Laut Pressemitteilung erinnerte Projektleiter Jochen Benz an die Herausforderungen der Mobilität im 21. Jahrhundert: Ein hoher Grad an Individualverkehr, der die Umwelt massiv belastet, eine geringe Auslastung der Busse, eine teils mangelhafte Anbindung, gerade im ländlichen Raum, und nicht zuletzt ein Mangel an Busfahrern.

Wie sicher autonomes Fahren sein kann, davon überzeugte sich die Kitzinger Delegation bei einer Shuttle-Probefahrt. Bis zu 22 Personen finden in dem Gefährt mit dem Modellnamen „GRT – Group Rapid Transit“ Platz, das derzeit auf maximal 40 Stundenkilometer kann. Mit Hilfe von Kameras und Sensoren kann das Shuttle alle Objekte auf der Straße erkennen und einordnen.

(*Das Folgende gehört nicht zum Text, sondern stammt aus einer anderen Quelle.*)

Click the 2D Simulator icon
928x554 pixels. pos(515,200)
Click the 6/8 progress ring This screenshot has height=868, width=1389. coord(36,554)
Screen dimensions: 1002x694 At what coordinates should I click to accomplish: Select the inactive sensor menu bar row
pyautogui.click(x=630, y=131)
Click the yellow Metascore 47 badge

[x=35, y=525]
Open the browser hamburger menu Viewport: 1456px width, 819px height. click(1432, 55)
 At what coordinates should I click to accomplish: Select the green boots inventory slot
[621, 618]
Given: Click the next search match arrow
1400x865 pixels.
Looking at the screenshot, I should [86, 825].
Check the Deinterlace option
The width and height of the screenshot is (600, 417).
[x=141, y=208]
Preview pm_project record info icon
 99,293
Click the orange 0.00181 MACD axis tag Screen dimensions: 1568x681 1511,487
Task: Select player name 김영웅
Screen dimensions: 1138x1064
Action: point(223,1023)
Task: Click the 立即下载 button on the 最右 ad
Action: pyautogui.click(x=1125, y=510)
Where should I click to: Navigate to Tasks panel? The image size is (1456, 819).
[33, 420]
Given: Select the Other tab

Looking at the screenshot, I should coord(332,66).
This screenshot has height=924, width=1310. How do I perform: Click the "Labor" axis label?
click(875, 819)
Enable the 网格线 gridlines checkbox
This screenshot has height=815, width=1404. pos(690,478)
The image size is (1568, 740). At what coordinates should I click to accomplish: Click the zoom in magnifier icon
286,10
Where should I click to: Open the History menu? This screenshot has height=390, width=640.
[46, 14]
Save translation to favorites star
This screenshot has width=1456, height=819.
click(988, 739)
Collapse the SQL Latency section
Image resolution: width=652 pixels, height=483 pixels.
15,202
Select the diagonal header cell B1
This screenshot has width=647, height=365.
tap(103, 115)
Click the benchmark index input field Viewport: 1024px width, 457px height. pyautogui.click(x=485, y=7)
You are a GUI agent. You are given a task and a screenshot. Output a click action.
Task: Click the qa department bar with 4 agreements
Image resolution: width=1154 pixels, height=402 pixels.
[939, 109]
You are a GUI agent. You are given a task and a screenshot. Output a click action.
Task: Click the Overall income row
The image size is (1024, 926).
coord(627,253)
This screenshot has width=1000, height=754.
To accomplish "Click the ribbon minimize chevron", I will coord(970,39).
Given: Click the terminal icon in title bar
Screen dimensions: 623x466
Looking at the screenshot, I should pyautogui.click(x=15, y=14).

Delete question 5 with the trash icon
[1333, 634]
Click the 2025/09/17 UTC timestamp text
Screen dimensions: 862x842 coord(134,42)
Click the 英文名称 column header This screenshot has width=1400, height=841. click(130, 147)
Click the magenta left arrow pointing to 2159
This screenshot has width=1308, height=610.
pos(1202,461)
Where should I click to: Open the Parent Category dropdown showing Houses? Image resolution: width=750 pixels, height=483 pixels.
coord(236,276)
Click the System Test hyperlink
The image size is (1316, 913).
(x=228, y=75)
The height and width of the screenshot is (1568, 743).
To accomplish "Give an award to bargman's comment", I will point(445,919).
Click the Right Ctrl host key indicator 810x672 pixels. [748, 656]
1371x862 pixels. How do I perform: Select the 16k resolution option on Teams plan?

Mit der Bahn von der Siedlung in die Marshall-Heights

OB Güntner möchte möglichst schnell einen nachhaltigen und attraktiven öffentlichen Nahverkehr im Stadtgebiet etablieren, heißt es in der Mitteilung. Er könne sich eine Hauptstrecke von der Siedlung bis in die Marshall-Heights mit Anbindung an den Bahnhof, die Klinik Kitzinger Land und den Innopark vorstellen. Eine zweite Strecke könnte sich vom Bahnhof bis zu ConneKT erstrecken, auch die Ortsteile wolle er eingliedern.

Als Fahrbahn schwebt dem OB einer der kombinierten Rad-, Gehwege entlang der B8 vor. „Für uns macht das System nur Sinn, wenn es eine separate Spur gibt“, wird er zitiert. Das Shuttle soll für Kitzingen langfristig die gleiche Funktion erfüllen wie eine Straßenbahn für eine Großstadt. Eine Machbarkeitsstudie sei bereits für ZF als Fahrzeughersteller und DB Regio als potenziellen Betreiber in Auftrag gegeben worden. Güntner ist sich sicher: "Dem autonomen Fahren gehört die Zukunft. Gerade in Städten wie Kitzingen."